Monday, February 14, 2005

Bloggered

And blog will eat itself.

Big guy at CNN quits because his remarks are amplified around the blogosphere. Rather's memos get outed as fakes. Gannon/Guckert guy is outed as a fake news source by the blogosphere. Michael Jackson verdict discovered before the jury makes the decision and circles the blogosphere. Brooklyn Bridge put up for sale and auctioned off in the blogosphere.

OK, so the last two are bull. But it seems our little blog medium is becoming the new way to muckrake. Or has been and the NY Times is finally catching on. Either way, are we entering an era of acountability, or the time of false accusations? "Reality-journalism" I've heard it referred to...actually I myself referred to it that way over Christmas dinner, but failed to realize that one of the other people at the table blogs in a very different way - ie for humor (and is quite good, actually). Which, I guess, in some ways is more valid, since there's no asumption of truth, only the attempt to entertain.

Personally, I'm not really interested in digging up truths about people,as anyone who reads this space can tell. I'm all about finding stuff that you might not have seen, and turning you on to links, stories, pages, music, and whatever else I find interesting that I think people should see, if they're free and surfing for no reason at all. So, enjoy!

Friday, February 11, 2005

Nice Budget, sir.

Ah... Paul Krugman on the budget. Wonderful.

"Where are we heading?
Are we e'er gonna get there?
Do we see the clear and dirty?
Is it all beyond repair?"

This budget, in 4 words: *Cough* *Cough* *bullshit* *Cough*

Thursday, February 10, 2005

Laugh this video

9/11 Report Cites Many Warnings About Hijackings

Yet another thing for the file that probably would have been helpful to know before that election in November.

In lighter news, there will probably be no hockey season this year.

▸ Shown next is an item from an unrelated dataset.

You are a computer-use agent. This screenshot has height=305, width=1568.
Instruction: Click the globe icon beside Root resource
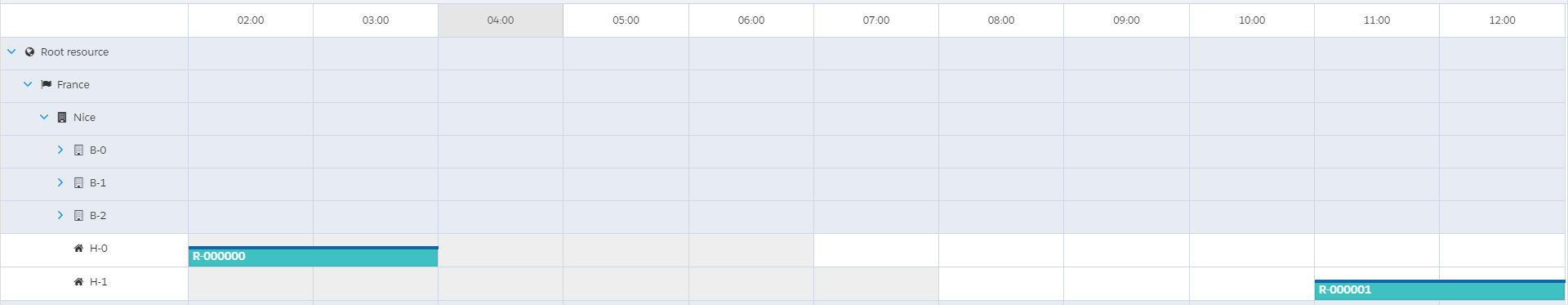[x=29, y=52]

That wailing that you don't hear - that's the fans, who decided that there are better things to do than watch overpaid hockey players.

Like watching college hockey, which is way more interesting anyway, if you ask me. My alma mater is not doing so well this year, but hey...

Tuesday, February 01, 2005

Now this is not so good...

...when there is fear of teaching a theory. A few months back I posted about how if schools wanted to teach alternatives to evolution (in that case, 'intelligent design'), that should be fine. I got some guff for it, and I understand completely why. God forbid that our most time-honored and dependable theories be subjected to (gulp!) alternatives.

This, however is a different matter. When teachers fear to teach something because of their current administration or school board, then we have a problem. We're one step from book-burning. Some people want to put disclaimers on the theory of evolution. Probably because no one explained to them that the word 'theory 'doesn't mean 'just some idea' in all contexts.

How much of this did science bring on itself? The other day I was listening to global warming scientist / advocate speaking in an interview, and the journalist asked him about the movie "The Day After Tomorrow". Personally, I loved that movie. I had its problems, sure, but the science, while fictitious, was stretching the truth very thin, not merely making stuff up. So what does the scientist do? He tears it apart as complete nonsense, with claims like, "that could never happen", "that's impossible", and any other number of out-of-hand remarks about the movie's ideas. Sounding, for all the world, like our current president on Global Warming. "A fairy tale" is what they call global warming, and yet here's this guy, asking the world to believe that small particles in the upper atmosphere will melt the polar ice caps, by trapping heat. To say nothing of the now-emerging theory (there's that word again) of 'global dimming', which may counteract the former.

Don't get me wrong, I completely agree with the ideas behind global warming, and in 50 years, I expect to be an old man, visiting my old neighborhood in Brooklyn, via gondola. Figure Lower Manhattan will look more like Amsterdam, which, since New York City was originally called New Amsterdam, will make perfect sense, 350 years after the fact.